Editor’s note: This weekly update from the government relations office at the American Association of Community Colleges (AACC) provides the latest on what’s happening in Washington and how AACC is advancing policies to support community colleges and students. Send questions, feedback and more to: kgimborys@aacc.nche.edu.
- Department of Education opens Request for Information on 2025-26 FAFSA
- Borrowers slow to reenter repayment, according to GAO report
Department of Education opens Request for Information on 2025-26 FAFSA
On Wednesday, the U.S. Education Department (ED) published a new Request for Information (RFI) in the Federal Register on ways to improve “help text” and other consumer-facing resources for the 2025-26 Free Application for Federal Student Aid (FAFSA).
The goal of the RFI is for ED to deliver a FAFSA user experience where students and families are more likely to successfully complete and submit the form, rather than improving or expanding the information colleges receive through the form.
In June, the Department had announced that it would not go through a public comment process for the 2025-26 FAFSA, rendering them unable to make substantive changes to the form’s wording, questions, or order of questions.

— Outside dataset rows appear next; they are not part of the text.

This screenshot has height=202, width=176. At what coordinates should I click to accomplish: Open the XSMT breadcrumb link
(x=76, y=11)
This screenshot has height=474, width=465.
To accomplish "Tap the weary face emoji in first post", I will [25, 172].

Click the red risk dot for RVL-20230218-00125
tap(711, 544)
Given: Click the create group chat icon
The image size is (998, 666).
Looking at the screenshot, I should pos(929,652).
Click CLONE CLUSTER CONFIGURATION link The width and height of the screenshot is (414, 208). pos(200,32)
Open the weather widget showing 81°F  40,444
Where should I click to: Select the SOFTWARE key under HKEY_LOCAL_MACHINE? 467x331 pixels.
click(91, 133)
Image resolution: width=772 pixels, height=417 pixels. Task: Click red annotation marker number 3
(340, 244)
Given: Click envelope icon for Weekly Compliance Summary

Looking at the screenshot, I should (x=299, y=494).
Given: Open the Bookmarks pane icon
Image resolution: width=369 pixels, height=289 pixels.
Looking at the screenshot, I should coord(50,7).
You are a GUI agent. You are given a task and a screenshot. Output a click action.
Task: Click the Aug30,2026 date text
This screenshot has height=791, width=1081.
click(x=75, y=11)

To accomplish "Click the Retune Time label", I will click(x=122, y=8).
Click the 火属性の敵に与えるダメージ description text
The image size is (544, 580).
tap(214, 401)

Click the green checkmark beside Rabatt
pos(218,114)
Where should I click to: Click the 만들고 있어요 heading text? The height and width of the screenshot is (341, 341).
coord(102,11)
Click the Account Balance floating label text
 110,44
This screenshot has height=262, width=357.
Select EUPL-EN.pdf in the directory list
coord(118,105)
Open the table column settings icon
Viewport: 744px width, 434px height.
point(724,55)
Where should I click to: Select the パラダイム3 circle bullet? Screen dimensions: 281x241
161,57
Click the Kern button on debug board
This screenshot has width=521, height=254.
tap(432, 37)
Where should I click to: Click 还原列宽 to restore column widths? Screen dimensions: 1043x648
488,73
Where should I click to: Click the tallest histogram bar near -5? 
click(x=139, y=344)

As a reminder, ED typically publishes the FAFSA in draft form for public comment, creating a formal opportunity for stakeholder groups to provide feedback on the form and any changes proposed by the agency. The process is lengthy, usually beginning with a 90-day comment period in March of the proceeding award year. After the feedback window closes (usually in June), officials have around three months to consider comments, incorporate feedback and ensure that a final form is ready by the usual publication deadline of October 1.
March came and went without a draft form posted to the Federal Register, as FSA staff continued to try to put out fires associated with the 2024-25 FAFSA. Rather than risk additional delays to the 2025-26 form, the Department eliminated the public comment period.
The RFI provides an opportunity for stakeholders to share feedback on the current form and make recommendations for non-substantive changes where appropriate. This could include editing or creating new “help text” to provide students and families with more information on questions and fields.
Comments are due September 13, 2024. The American Association of Community Colleges (AACC) remains highly engaged in delivering a 2025-26 FAFSA form that works for community college students and reflects the needs of the sector. Please contact Kathryn Gimborys, AACC’s government relations manager, to share suggestions for improving the FAFSA form or to discuss the issue further.
Borrowers slow to reenter repayment, according to GAO report
This week, the Government Accountability Office (GAO) released a new report detailing borrowers’ repayment behavior as the end of the Department of Education’s (ED) “on-ramp” grace period looms. The report was requested by Rep. Virginia Foxx (R-North Carolina), chair of the House Committee on Education and the Workforce, and Sen. Bill Cassidy (R-Louisiana), ranking member of the Senate Committee on Health, Education, Labor, & Pensions.
As a reminder, borrowers were not required to make payments on student loans for three years amid the COVID-19 public health emergency. That repayment pause lifted in October 2023. Concerned that many borrowers were not ready to reenter repayment, and as the Biden Administration worked to advance new repayment and loan cancellation policies, borrowers were able to take advantage of a 12-month “on-ramp” period. During the on-ramp, borrowers were shielded from negative credit impacts and collection activity, such as wage garnishment, if they did not make payments. This grace period is set to sunset in October.
Ahead of a full return to repayment and the consequences associated with non-repayment, the GAO looked at borrowers’ repayment behavior as of January 2024. The report found that nearly 30 percent of federal student loan borrowers – or 10 million borrowers – were past due on payments, with six million being between 91- and 120-days delinquent. Seventeen percent of borrowers had loans in deferment or forbearance, including those put in administrative forbearance as the Biden Administration works to implement and defend its SAVE income-driven repayment plan.
While community colleges have low rates of student borrowing and have not historically had challenges associated with meeting standards around the Cohort Default Rate (CDR), the end of the on-ramp period presents a new and challenging environment for default prevention. The American Association of Community Colleges (AACC) will continue to monitor the student loan repayment landscape and its implications for students and institutions.